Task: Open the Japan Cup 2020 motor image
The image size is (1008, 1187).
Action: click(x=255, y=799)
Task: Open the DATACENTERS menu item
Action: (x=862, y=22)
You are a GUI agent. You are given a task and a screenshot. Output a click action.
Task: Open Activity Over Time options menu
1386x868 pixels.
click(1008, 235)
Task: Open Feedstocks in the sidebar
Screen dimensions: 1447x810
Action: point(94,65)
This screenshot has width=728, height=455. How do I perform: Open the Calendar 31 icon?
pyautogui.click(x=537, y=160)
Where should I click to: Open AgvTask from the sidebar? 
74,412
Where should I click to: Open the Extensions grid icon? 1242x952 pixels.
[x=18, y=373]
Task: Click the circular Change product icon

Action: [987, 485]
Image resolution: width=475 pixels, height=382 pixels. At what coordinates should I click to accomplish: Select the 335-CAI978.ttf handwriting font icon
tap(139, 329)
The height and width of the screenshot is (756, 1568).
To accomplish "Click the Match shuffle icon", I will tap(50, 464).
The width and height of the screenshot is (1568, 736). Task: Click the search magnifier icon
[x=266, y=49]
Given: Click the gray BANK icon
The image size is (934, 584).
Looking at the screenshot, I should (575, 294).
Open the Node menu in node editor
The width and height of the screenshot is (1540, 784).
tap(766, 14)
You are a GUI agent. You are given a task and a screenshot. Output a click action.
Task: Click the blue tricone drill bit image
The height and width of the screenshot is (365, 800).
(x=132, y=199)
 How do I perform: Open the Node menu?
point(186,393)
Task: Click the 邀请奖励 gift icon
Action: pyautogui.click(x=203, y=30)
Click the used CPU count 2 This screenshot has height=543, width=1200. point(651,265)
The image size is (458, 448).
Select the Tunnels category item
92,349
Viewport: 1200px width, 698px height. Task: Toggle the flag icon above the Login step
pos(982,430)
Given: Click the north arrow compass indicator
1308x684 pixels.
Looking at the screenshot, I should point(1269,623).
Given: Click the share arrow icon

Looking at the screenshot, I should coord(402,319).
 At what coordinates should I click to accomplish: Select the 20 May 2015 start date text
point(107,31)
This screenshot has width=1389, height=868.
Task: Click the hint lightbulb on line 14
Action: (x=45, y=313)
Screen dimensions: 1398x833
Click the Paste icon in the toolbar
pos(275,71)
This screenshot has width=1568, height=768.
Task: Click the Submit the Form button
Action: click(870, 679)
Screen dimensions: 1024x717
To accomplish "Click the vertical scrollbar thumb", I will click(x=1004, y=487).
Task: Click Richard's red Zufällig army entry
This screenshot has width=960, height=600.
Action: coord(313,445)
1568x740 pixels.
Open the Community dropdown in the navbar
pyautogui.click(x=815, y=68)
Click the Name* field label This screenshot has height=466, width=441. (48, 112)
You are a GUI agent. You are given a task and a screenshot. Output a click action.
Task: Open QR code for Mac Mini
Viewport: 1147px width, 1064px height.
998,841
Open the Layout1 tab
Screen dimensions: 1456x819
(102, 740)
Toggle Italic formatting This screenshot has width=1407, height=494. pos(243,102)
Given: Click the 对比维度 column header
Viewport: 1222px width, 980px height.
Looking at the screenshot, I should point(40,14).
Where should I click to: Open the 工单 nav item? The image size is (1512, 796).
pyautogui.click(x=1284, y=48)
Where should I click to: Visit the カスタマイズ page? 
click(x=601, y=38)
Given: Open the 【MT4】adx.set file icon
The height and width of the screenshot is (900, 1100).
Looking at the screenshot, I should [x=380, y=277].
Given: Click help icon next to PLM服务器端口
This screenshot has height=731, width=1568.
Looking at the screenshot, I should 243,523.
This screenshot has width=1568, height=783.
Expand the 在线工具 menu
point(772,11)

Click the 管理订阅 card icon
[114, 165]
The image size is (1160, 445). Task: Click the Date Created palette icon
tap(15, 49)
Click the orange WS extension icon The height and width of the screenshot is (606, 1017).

-=-=-=-=-

EXERCISE DETAILS:
Copy out all of the data above, line for line and unchanged.

RESULT:
Task: Open the Japan Cup 2020 motor image
The image size is (1008, 1187).
Action: click(x=255, y=799)
Task: Open the DATACENTERS menu item
Action: (x=862, y=22)
You are a GUI agent. You are given a task and a screenshot. Output a click action.
Task: Open Activity Over Time options menu
1386x868 pixels.
click(1008, 235)
Task: Open Feedstocks in the sidebar
Screen dimensions: 1447x810
Action: point(94,65)
This screenshot has width=728, height=455. How do I perform: Open the Calendar 31 icon?
pyautogui.click(x=537, y=160)
Where should I click to: Open AgvTask from the sidebar? 
74,412
Where should I click to: Open the Extensions grid icon? 1242x952 pixels.
[x=18, y=373]
Task: Click the circular Change product icon

Action: [987, 485]
Image resolution: width=475 pixels, height=382 pixels. At what coordinates should I click to accomplish: Select the 335-CAI978.ttf handwriting font icon
tap(139, 329)
The height and width of the screenshot is (756, 1568).
To accomplish "Click the Match shuffle icon", I will tap(50, 464).
The width and height of the screenshot is (1568, 736). Task: Click the search magnifier icon
[x=266, y=49]
Given: Click the gray BANK icon
The image size is (934, 584).
Looking at the screenshot, I should (575, 294).
Open the Node menu in node editor
The width and height of the screenshot is (1540, 784).
tap(766, 14)
You are a GUI agent. You are given a task and a screenshot. Output a click action.
Task: Click the blue tricone drill bit image
The height and width of the screenshot is (365, 800).
(x=132, y=199)
 How do I perform: Open the Node menu?
point(186,393)
Task: Click the 邀请奖励 gift icon
Action: pyautogui.click(x=203, y=30)
Click the used CPU count 2 This screenshot has height=543, width=1200. point(651,265)
The image size is (458, 448).
Select the Tunnels category item
92,349
Viewport: 1200px width, 698px height. Task: Toggle the flag icon above the Login step
pos(982,430)
Given: Click the north arrow compass indicator
1308x684 pixels.
Looking at the screenshot, I should point(1269,623).
Given: Click the share arrow icon

Looking at the screenshot, I should coord(402,319).
 At what coordinates should I click to accomplish: Select the 20 May 2015 start date text
point(107,31)
This screenshot has width=1389, height=868.
Task: Click the hint lightbulb on line 14
Action: (x=45, y=313)
Screen dimensions: 1398x833
Click the Paste icon in the toolbar
pos(275,71)
This screenshot has width=1568, height=768.
Task: Click the Submit the Form button
Action: click(870, 679)
Screen dimensions: 1024x717
To accomplish "Click the vertical scrollbar thumb", I will click(x=1004, y=487).
Task: Click Richard's red Zufällig army entry
This screenshot has width=960, height=600.
Action: coord(313,445)
1568x740 pixels.
Open the Community dropdown in the navbar
pyautogui.click(x=815, y=68)
Click the Name* field label This screenshot has height=466, width=441. (48, 112)
You are a GUI agent. You are given a task and a screenshot. Output a click action.
Task: Open QR code for Mac Mini
Viewport: 1147px width, 1064px height.
998,841
Open the Layout1 tab
Screen dimensions: 1456x819
(102, 740)
Toggle Italic formatting This screenshot has width=1407, height=494. pos(243,102)
Given: Click the 对比维度 column header
Viewport: 1222px width, 980px height.
Looking at the screenshot, I should point(40,14).
Where should I click to: Open the 工单 nav item? The image size is (1512, 796).
pyautogui.click(x=1284, y=48)
Where should I click to: Visit the カスタマイズ page? 
click(x=601, y=38)
Given: Open the 【MT4】adx.set file icon
The height and width of the screenshot is (900, 1100).
Looking at the screenshot, I should [x=380, y=277].
Given: Click help icon next to PLM服务器端口
This screenshot has height=731, width=1568.
Looking at the screenshot, I should 243,523.
This screenshot has width=1568, height=783.
Expand the 在线工具 menu
point(772,11)

Click the 管理订阅 card icon
[114, 165]
The image size is (1160, 445). Task: Click the Date Created palette icon
tap(15, 49)
Click the orange WS extension icon The height and width of the screenshot is (606, 1017).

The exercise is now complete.